I’ve done enough work in the last year to know that no dream is realized without confronting this fear. I know that discomfort is the companion of opportunity and growth, that success can mean pushing through unbearable doubt and loneliness. So I’m doing it, and loving so many of the moments therein. I feel blessed and fulfilled so much of the time – and I share that in the small ways I can since I rarely can do so in longer thoughts on the page. But the personal, and the honesty and the damn-it-all remains. Tonight, I guess I need to share that here. Like the ache of muscles after a brilliant workout, the struggle is sweet - yet still a struggle.

Thursday, August 2, 2012

In which I make a meager metaphor

It will come as a surprise to absolutely no one ever that this summer has been busy. Busy in the best of ways - new experiences, new people, new challenges. I have felt more in my element at times than I have in ages: healthy, energized, inspired and in awe of the world around me. The transition to life in LA was relatively seamless - I have dear friends here, I walked into an incredible fellowship right away and I landed in the most beautiful, vista-enshrouded home with amiable housemates and a mattress that didn't send my back into spasms (as moves often do). Perhaps most importantly, I have been living right next to downtown (where my office is) so of all the places in the world, LA has provided the easiest commute I've just about ever had.

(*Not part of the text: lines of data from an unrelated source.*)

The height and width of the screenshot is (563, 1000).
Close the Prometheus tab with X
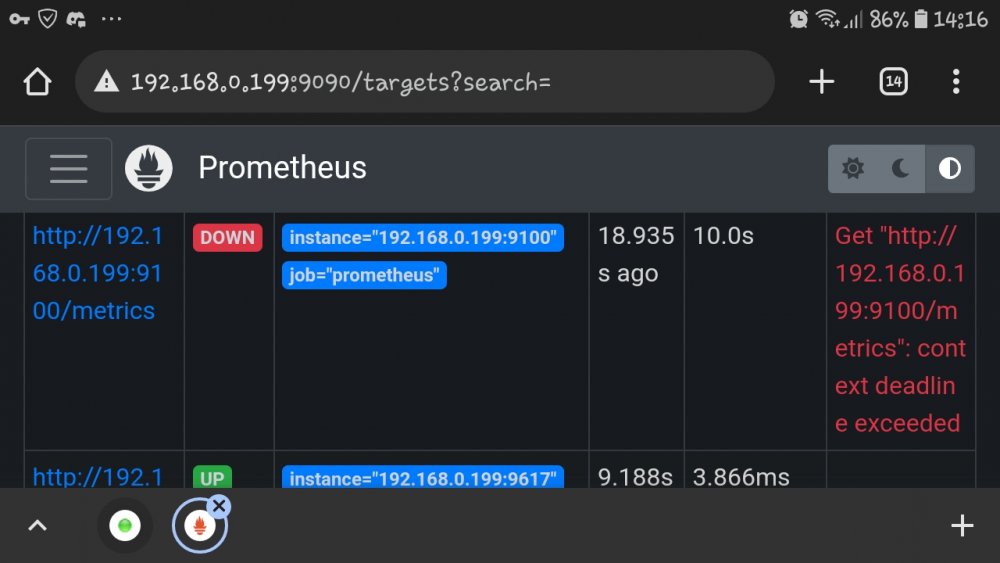[x=219, y=506]
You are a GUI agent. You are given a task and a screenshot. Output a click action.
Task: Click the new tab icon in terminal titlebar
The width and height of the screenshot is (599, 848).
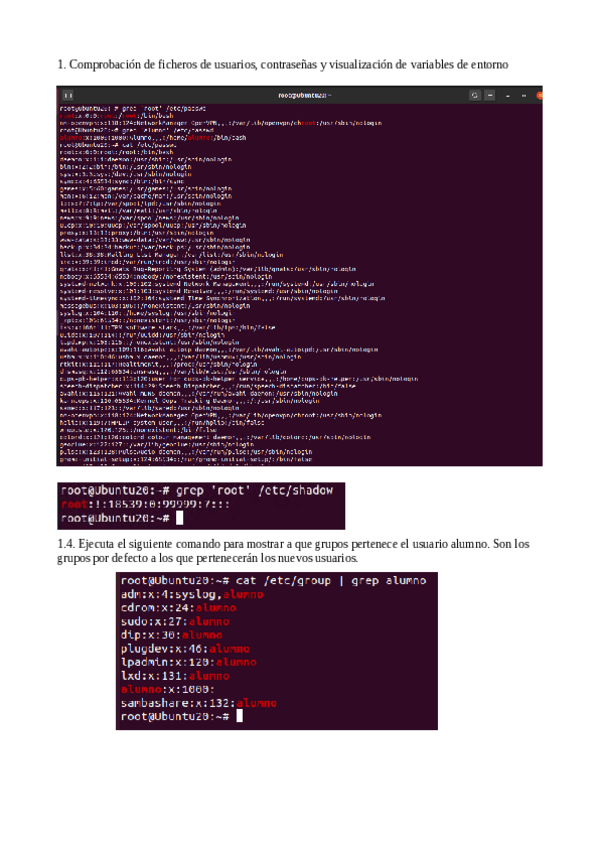pos(68,95)
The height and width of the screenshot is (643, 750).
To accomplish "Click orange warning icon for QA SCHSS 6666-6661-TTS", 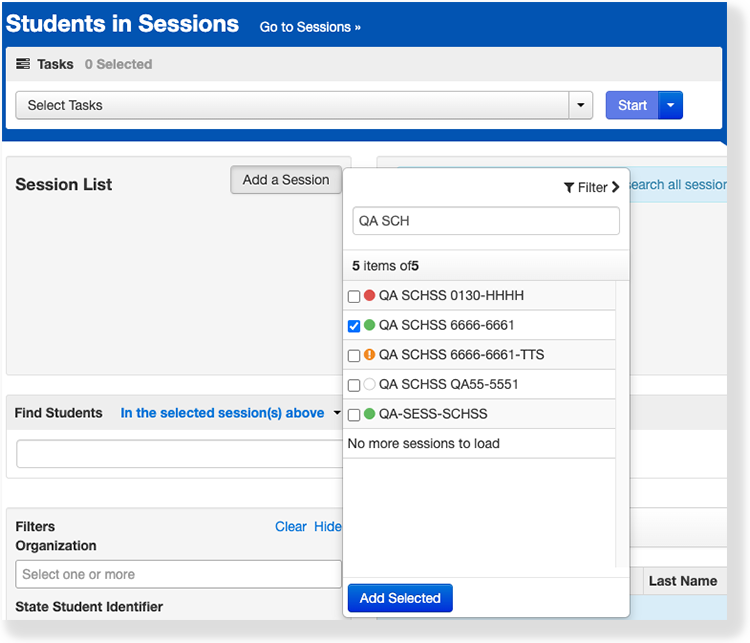I will pos(369,355).
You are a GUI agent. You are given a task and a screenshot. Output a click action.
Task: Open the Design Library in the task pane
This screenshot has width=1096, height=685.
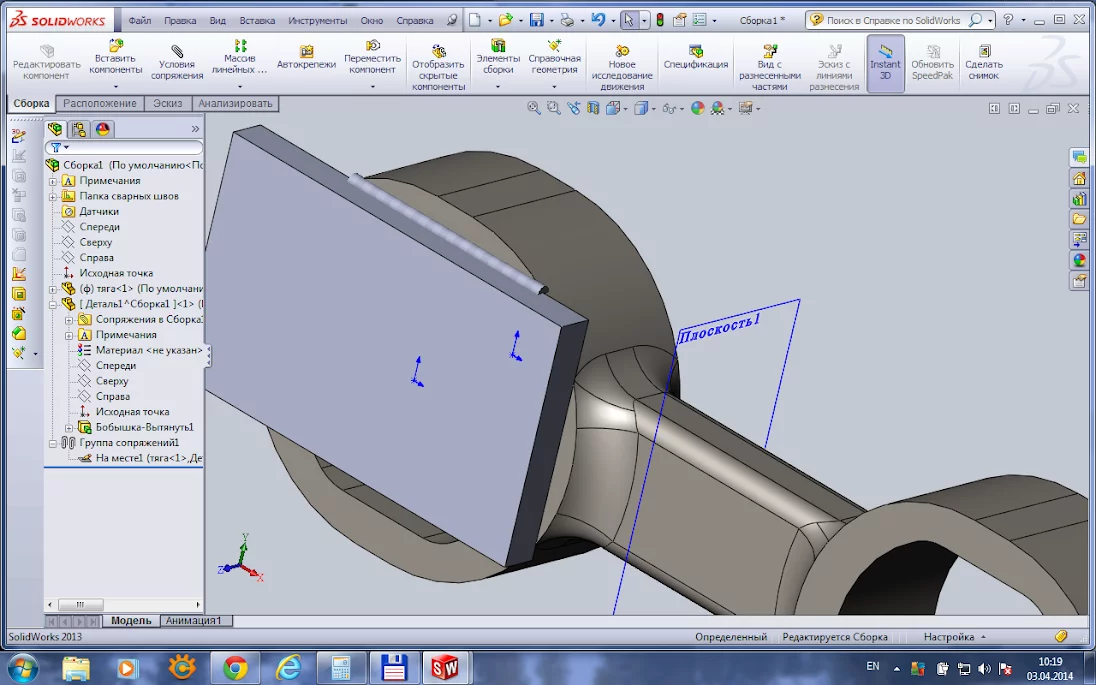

Partially as a result of said absent commute, I haven't got my bearings yet with the freeways. Though I've talked "big talk" about relignquishing my reliance on Google Maps, I continue to enter my destination point each time I get in the car, and attempt to use it to navigate as I drive. Somehow, this tool is proving less and less helpful. In the last day I've missed approximately 7 exits (no exageration) and often found myself headed directly out of town as I attempt to get to the center of it.

At each of these moments, when I've managed to pry my eyes away from the road directly ahead or the tiny map I'm clinging to, I can often see where I'm meant to be going quite clearly (hard to miss a looming metropolis as it fills your left-hand window). When I manage to glance up and gather my bearings from the utterly obvious markers (ocean/mountains/city), I'm reminded that I know this place better than it feels like I do. I've also been here for long enough to have a sense of where I am the vast majority of the time - so why is it so hard to let go of the prescribed directions and trust my intuition?


Every glorious experience these days seems to remind me why letting go of the highlighted path in favor of one's growing knowledge of self, desires and strengths is the ONLY way to get where you actually need to be. I've spent over an hour in the last two days (days that started early on little sleep and ended late - in short, days in which I had no time or energy to spare) trying to follow prescribed paths that ultimately led me away from where I was going. These detours increased my frustration and fatigue while delaying the nourishment and rest that awaited me at home. Had I looked up (driving) or looked inward (life in general), I probably would have arrived much sooner and saved myself quite a bit of money (driving) and anxiety (life in general).

So there it is: a Google Maps take on GETTING THERE, whether by way of a Subaru station-wagon or, in the larger context, by those tugs of intuition that result from doing the work/exploration/growing that teach you what path you're on. Because really, there's no short cut to get where you're going - but you certainly don't have to drive in circles just for the hell of it.

Wednesday, June 27, 2012

Words + pictures + patience = story

I've started my summer fellowship, and as we gear up and share our history and leadership stories with our cohort, I've had some time to reflect on this journey.

If I could have presented my life as I'm currently living it to the "temporarily brave" me that left my job back in 2007, I never would have believed what was in store. How many people get to realize what was once a timid dream? I feel blessed, constantly.

At the same time (and perhaps even more so) the practice of being my best self has never been harder. The momentum of opportunity, the reality of doors opening can sometimes propel you forward while at the same time threaten to stretch and pull your limbs just a little too taught.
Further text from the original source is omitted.